Somos modestos en nuestras aspiraciones: tan sólo queremos todo. En materia seguridad, esto se traduce en que no nos conformamos con nada por debajo de la seguridad total. En cualquier otro aspecto, significa que si invertimos en sellos y la filatelia se derrumba, el estado deberá devolvernos el dinero con cargo a las arcas públicas. Si, por el contrario, el sello se dispara, silbaremos distraídamente la sintonía de ‘Verano azul’, por poner el caso, mientras nos embolsamos los beneficios.
Centrándonos en el primer tema, la violación de una joven en el barrio donostiarra de Riberas de Loyola la pasada semana ha alumbrado extravantes hipótesis en torno a la existencia de “zonas oscuras” de la ciudad.
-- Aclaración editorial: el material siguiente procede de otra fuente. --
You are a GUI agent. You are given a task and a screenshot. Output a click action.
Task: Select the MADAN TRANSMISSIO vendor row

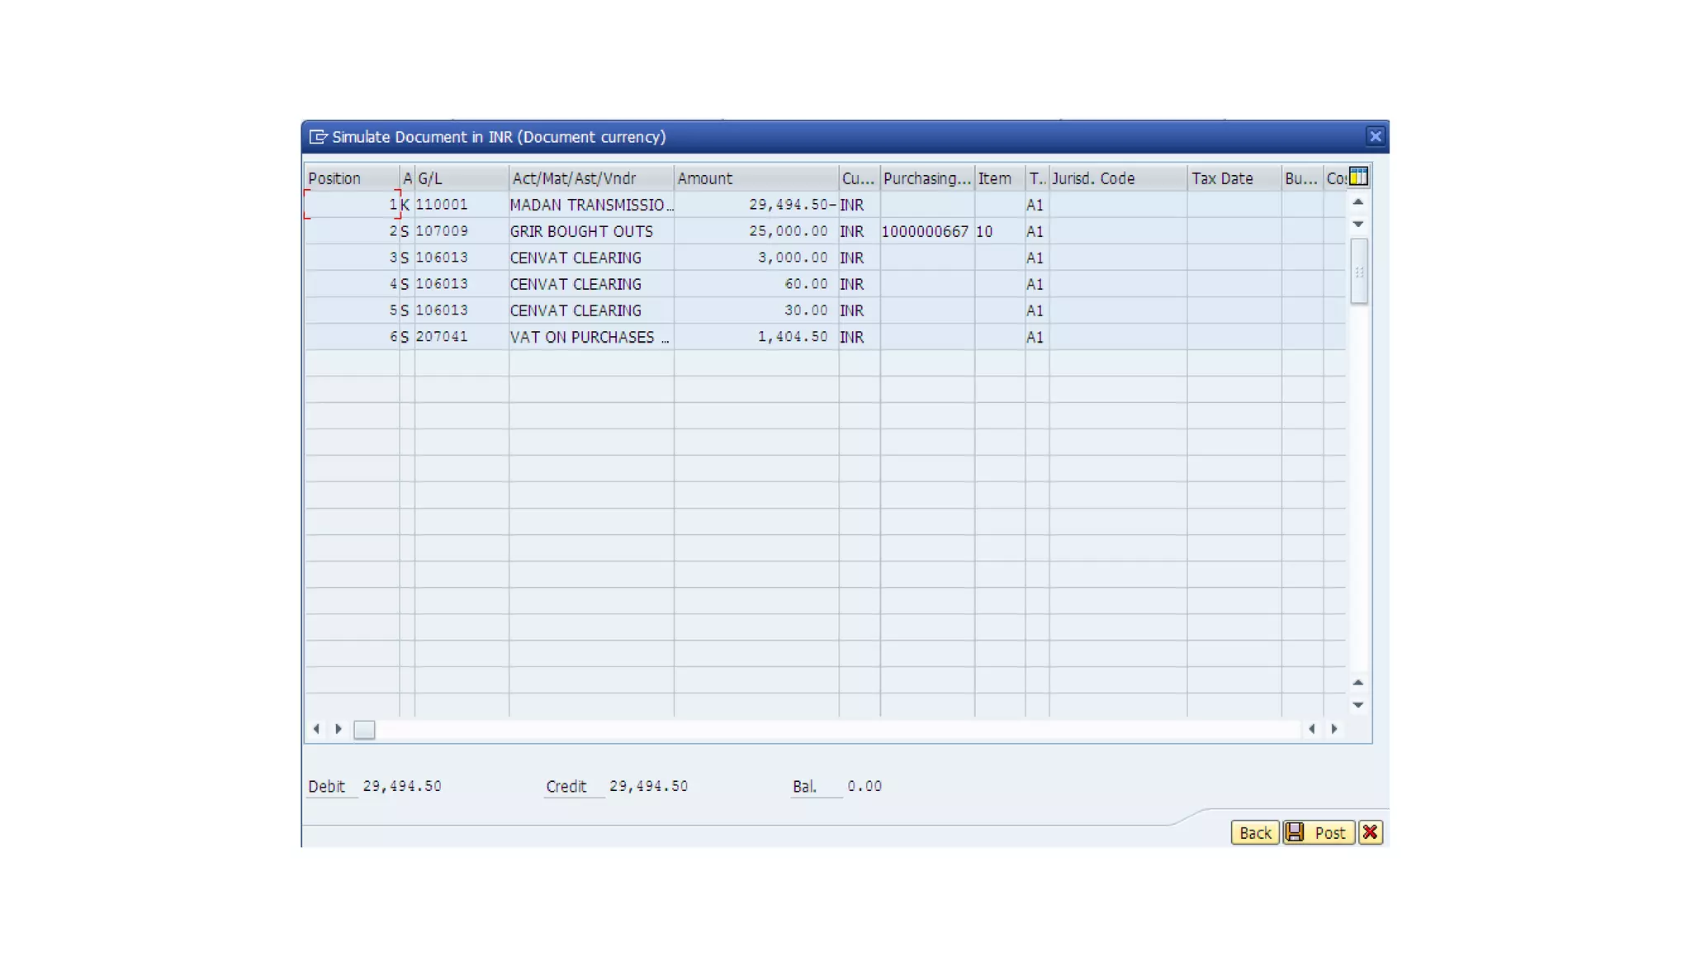pyautogui.click(x=590, y=205)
La excusa ha servido para desenterrar incluso documentos históricos -o histéricos-, como aquella enormidad que Plazandreok elaboró hace una docena de años bajo el estimulante nombre de ‘Mapa de la Ciudad Prohibida’.
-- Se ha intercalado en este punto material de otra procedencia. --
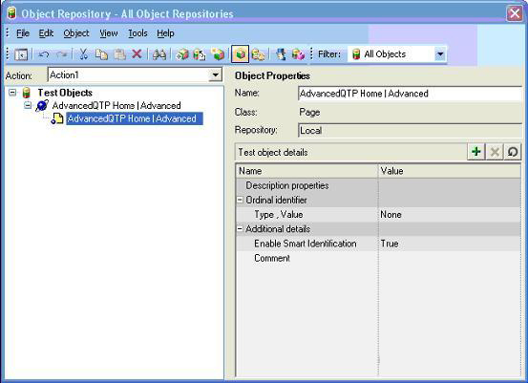528x383 pixels.
Task: Click the circular restore arrow icon
Action: pyautogui.click(x=513, y=152)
El hecho de que este tipo de incidentes se produzcan en intervalos de meses o años en la capital guipuzcoana, de que el presunto culpable haya sido detenido y encarcelado en el plazo de 72 horas, y de que cientos de mujeres pasen a diario todos los días del año sin mayor incidencia por esos “puntos ¿negros?” convierten esta alarma más en un ejercicio de voluntarismo periodístico que en un arrebato de ñoñería.
Como en el caso del terrorismo internacional, cuya prevención recomienda adoptar la posición genuflexa en los controles de aeropuerto, la insistencia con la que se denuncia este tipo de delitos estimula el pensamiento más conservador, traducido en pedir más luces en las calles, más cámaras en los ascensores, más comisarías en los barrios. En ambos casos, la palanca es el miedo; la solución, una seguridad total imposible de alcanzar.
El riesgo en este asunto es que te disparen una ración de “eso lo dices porque no le ha pasado a tu hermana”, lo cual, por otra parte, es tan cierto y absurdo como ese otro exabrupto consistente en recordar que “yo pago mis impuestos”.